**THE RECORDS**
● ● ● ● ●
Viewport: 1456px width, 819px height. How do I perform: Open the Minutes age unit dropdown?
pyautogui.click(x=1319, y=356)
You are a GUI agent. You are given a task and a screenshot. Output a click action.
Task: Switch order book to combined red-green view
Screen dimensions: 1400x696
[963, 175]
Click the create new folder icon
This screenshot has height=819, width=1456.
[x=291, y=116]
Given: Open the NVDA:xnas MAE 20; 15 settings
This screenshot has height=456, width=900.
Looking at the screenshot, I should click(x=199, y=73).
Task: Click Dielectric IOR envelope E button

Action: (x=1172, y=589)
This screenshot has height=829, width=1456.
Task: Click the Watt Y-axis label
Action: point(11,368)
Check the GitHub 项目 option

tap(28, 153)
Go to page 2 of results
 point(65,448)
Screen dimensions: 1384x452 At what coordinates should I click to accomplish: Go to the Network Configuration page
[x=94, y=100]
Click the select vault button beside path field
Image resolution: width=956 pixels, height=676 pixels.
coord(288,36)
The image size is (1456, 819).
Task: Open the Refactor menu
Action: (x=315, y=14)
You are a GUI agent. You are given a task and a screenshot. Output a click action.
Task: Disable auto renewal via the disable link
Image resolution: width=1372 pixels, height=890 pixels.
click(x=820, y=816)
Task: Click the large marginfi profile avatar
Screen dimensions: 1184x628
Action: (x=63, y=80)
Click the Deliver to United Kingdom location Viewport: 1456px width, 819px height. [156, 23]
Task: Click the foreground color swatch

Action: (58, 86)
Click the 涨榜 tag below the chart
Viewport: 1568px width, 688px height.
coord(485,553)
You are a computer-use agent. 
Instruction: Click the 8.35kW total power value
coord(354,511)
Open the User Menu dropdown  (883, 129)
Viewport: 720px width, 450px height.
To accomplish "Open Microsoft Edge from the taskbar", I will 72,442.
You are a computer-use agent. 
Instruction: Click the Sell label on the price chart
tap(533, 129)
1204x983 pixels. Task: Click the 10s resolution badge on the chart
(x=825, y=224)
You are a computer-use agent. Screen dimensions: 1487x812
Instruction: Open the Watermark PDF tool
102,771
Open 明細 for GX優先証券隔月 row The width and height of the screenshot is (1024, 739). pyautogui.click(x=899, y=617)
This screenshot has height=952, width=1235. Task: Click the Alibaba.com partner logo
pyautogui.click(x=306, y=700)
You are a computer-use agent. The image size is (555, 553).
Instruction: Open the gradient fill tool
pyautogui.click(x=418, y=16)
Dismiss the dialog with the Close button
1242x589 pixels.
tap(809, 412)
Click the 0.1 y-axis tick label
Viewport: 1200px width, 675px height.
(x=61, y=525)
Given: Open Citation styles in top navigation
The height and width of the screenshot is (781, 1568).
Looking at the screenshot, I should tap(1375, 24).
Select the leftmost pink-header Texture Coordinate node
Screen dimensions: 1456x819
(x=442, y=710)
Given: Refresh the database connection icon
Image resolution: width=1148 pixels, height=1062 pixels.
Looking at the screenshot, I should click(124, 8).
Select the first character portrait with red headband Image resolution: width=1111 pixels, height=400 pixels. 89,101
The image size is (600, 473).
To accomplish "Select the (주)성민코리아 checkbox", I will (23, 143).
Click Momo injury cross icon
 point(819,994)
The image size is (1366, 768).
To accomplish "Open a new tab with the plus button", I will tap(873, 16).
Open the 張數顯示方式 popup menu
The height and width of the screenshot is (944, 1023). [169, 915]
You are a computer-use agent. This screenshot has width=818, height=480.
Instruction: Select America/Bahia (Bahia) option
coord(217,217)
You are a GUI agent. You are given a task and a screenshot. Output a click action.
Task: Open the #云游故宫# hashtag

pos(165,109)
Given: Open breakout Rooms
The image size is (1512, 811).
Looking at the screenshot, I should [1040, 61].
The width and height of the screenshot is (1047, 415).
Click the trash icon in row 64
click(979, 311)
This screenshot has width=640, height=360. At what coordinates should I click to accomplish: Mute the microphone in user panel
● ● ● ● ●
**TASK REQUIREMENTS**
Give all of the lines above as a JSON list of strings, one string for each line, leaving out blank lines.

**RESPONSE FOR THIS EXERCISE**
[
  "Viewport: 1456px width, 819px height. How do I perform: Open the Minutes age unit dropdown?",
  "pyautogui.click(x=1319, y=356)",
  "You are a GUI agent. You are given a task and a screenshot. Output a click action.",
  "Task: Switch order book to combined red-green view",
  "Screen dimensions: 1400x696",
  "[963, 175]",
  "Click the create new folder icon",
  "This screenshot has height=819, width=1456.",
  "[x=291, y=116]",
  "Given: Open the NVDA:xnas MAE 20; 15 settings",
  "This screenshot has height=456, width=900.",
  "Looking at the screenshot, I should click(x=199, y=73).",
  "Task: Click Dielectric IOR envelope E button",
  "Action: (x=1172, y=589)",
  "This screenshot has height=829, width=1456.",
  "Task: Click the Watt Y-axis label",
  "Action: point(11,368)",
  "Check the GitHub 项目 option",
  "tap(28, 153)",
  "Go to page 2 of results",
  " point(65,448)",
  "Screen dimensions: 1384x452 At what coordinates should I click to accomplish: Go to the Network Configuration page",
  "[x=94, y=100]",
  "Click the select vault button beside path field",
  "Image resolution: width=956 pixels, height=676 pixels.",
  "coord(288,36)",
  "The image size is (1456, 819).",
  "Task: Open the Refactor menu",
  "Action: (x=315, y=14)",
  "You are a GUI agent. You are given a task and a screenshot. Output a click action.",
  "Task: Disable auto renewal via the disable link",
  "Image resolution: width=1372 pixels, height=890 pixels.",
  "click(x=820, y=816)",
  "Task: Click the large marginfi profile avatar",
  "Screen dimensions: 1184x628",
  "Action: (x=63, y=80)",
  "Click the Deliver to United Kingdom location Viewport: 1456px width, 819px height. [156, 23]",
  "Task: Click the foreground color swatch",
  "Action: (58, 86)",
  "Click the 涨榜 tag below the chart",
  "Viewport: 1568px width, 688px height.",
  "coord(485,553)",
  "You are a computer-use agent. ",
  "Instruction: Click the 8.35kW total power value",
  "coord(354,511)",
  "Open the User Menu dropdown  (883, 129)",
  "Viewport: 720px width, 450px height.",
  "To accomplish \"Open Microsoft Edge from the taskbar\", I will 72,442.",
  "You are a computer-use agent. ",
  "Instruction: Click the Sell label on the price chart",
  "tap(533, 129)",
  "1204x983 pixels. Task: Click the 10s resolution badge on the chart",
  "(x=825, y=224)",
  "You are a computer-use agent. Screen dimensions: 1487x812",
  "Instruction: Open the Watermark PDF tool",
  "102,771",
  "Open 明細 for GX優先証券隔月 row The width and height of the screenshot is (1024, 739). pyautogui.click(x=899, y=617)",
  "This screenshot has height=952, width=1235. Task: Click the Alibaba.com partner logo",
  "pyautogui.click(x=306, y=700)",
  "You are a computer-use agent. The image size is (555, 553).",
  "Instruction: Open the gradient fill tool",
  "pyautogui.click(x=418, y=16)",
  "Dismiss the dialog with the Close button",
  "1242x589 pixels.",
  "tap(809, 412)",
  "Click the 0.1 y-axis tick label",
  "Viewport: 1200px width, 675px height.",
  "(x=61, y=525)",
  "Given: Open Citation styles in top navigation",
  "The height and width of the screenshot is (781, 1568).",
  "Looking at the screenshot, I should tap(1375, 24).",
  "Select the leftmost pink-header Texture Coordinate node",
  "Screen dimensions: 1456x819",
  "(x=442, y=710)",
  "Given: Refresh the database connection icon",
  "Image resolution: width=1148 pixels, height=1062 pixels.",
  "Looking at the screenshot, I should click(124, 8).",
  "Select the first character portrait with red headband Image resolution: width=1111 pixels, height=400 pixels. 89,101",
  "The image size is (600, 473).",
  "To accomplish \"Select the (주)성민코리아 checkbox\", I will (23, 143).",
  "Click Momo injury cross icon",
  " point(819,994)",
  "The image size is (1366, 768).",
  "To accomplish \"Open a new tab with the plus button\", I will tap(873, 16).",
  "Open the 張數顯示方式 popup menu",
  "The height and width of the screenshot is (944, 1023). [169, 915]",
  "You are a computer-use agent. This screenshot has width=818, height=480.",
  "Instruction: Select America/Bahia (Bahia) option",
  "coord(217,217)",
  "You are a GUI agent. You are given a task and a screenshot. Output a click action.",
  "Task: Open the #云游故宫# hashtag",
  "pos(165,109)",
  "Given: Open breakout Rooms",
  "The image size is (1512, 811).",
  "Looking at the screenshot, I should [1040, 61].",
  "The width and height of the screenshot is (1047, 415).",
  "Click the trash icon in row 64",
  "click(979, 311)",
  "This screenshot has width=640, height=360. At what coordinates should I click to accomplish: Mute the microphone in user panel"
]